Adventures in Culture and Travel

24 July, 2011

Souvenirs That Mean something but cost nothing.


A framed place-mat from Quik Burger.
So one of the topics I promised to write on, but haven't had the time to do yet was on souvenirs. "souvenir" is a cool word we get from the (oddly enough) French meaning memento, or more important remembrance. People love to take a piece of their vacation home with them, but you often end up with some Chinese made crap that you paid too much for, and which really has no sentimental value. "Let's remember plastic crap made in China, Yuck!"

Since we're currently poor students, who just recently got back from travelling, and who stayed at a $12 a night Hostel in Cairo, I thought I'd share some of my souvenirs. Souvenirs that do have meaning, and were practically free. Feel free to try it yourself on your next vacation. You'll be glad you did.

1. Frame a place-mat.
This particular one is from Quick Burger. I have a particular fascination with this chain and their "Giant" burger. It's written in both French and Dutch, so it's kind of got that cool foreign factor here in the U.S.- A conversation piece, whereas in Belgium-it's just another place-mat. Perhaps I'll frame some Taco Bell place-mats and sell them there? Either way it's uber cool, and better yet, it's the actual place-mat from our rainy day adventure in Ghent. On a side-note, since it has been hanging in my kitchen, I've craved and purchased more cheeseburgers than I ever have before.

Egyptian pound necklace.
2. Make a necklace out of a coin.
Egyptian money is worthless, and trading in the coins seemed futile when we got home. And at a value of less than twenty cents per US dollar, their Egyptian Pound, is perfect to bring home, drill a hole in and make into a necklace. We purchased the additional materials at a hobby store for $10, and then placed them in these cool bags to give as gifts. What makes it cooler than a souvenir from a souvenir shop is that this is real money, and it has been touched by thousands, if not millions of Egyptians hands, and lives. (At a time of a revolution, to be precise!)

Egyptian money.
3. Frame some paper money.
For the same reasons as above, we took some black construction paper and a cheap $3 frame and framed a some really radically cool money from Egypt.
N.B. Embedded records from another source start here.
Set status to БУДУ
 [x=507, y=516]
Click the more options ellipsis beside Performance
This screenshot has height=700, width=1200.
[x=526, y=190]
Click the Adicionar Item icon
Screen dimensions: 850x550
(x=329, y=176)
Perhaps when the dollar increases over the Euro, I'll frame some of those too. Or maybe I'll just frame the dollar when I find a way to escape and live abroad.
4. Rocks.
This is a piece of the Great Pyramid of Giza. (No seriously!) I did not however break it off, but was offered to me as a "gift" from one of the desert dwellers. "A gift from the people of Egypt", he told me, asking for money in return. Now I'd never condone breaking apart things; but, often things like rocks on the ground can make really cool souvenirs. I suppose I could break it down further and give it out as souvenirs, however, I'll keep it how it is, preserved in my climatized, suburban home, unlike the poor other rocks belonging to our Egyptian "friend." Thousands of years old and it's in my house!!
A rock, from the pyramids.

5. Receipts and Rubbish.
Welcome to my wall collage. I've got receipts from Great Western trains, pictures from the BBC, a Doctor Who map, a hand-written tray table for an upcoming book. All little memories, which could be scraped book, or in my case tossed on the wall, so I can sleep and dream of all the wonderful places I've gone, and all the people I've met. Some of the papers still smell like the places they've come from. I actually just started digging all this out of boxes and piecing it together a few weeks ago. Much more has to go up... but for now it's a start.


My bedroom wall.
So there you have it. Souvenirs don't have to be expensive, just memorable. Save your money on your next vacation and bring home some loose change and some trash.... soon you'll find what you've really brought home, is all the joys of your trip.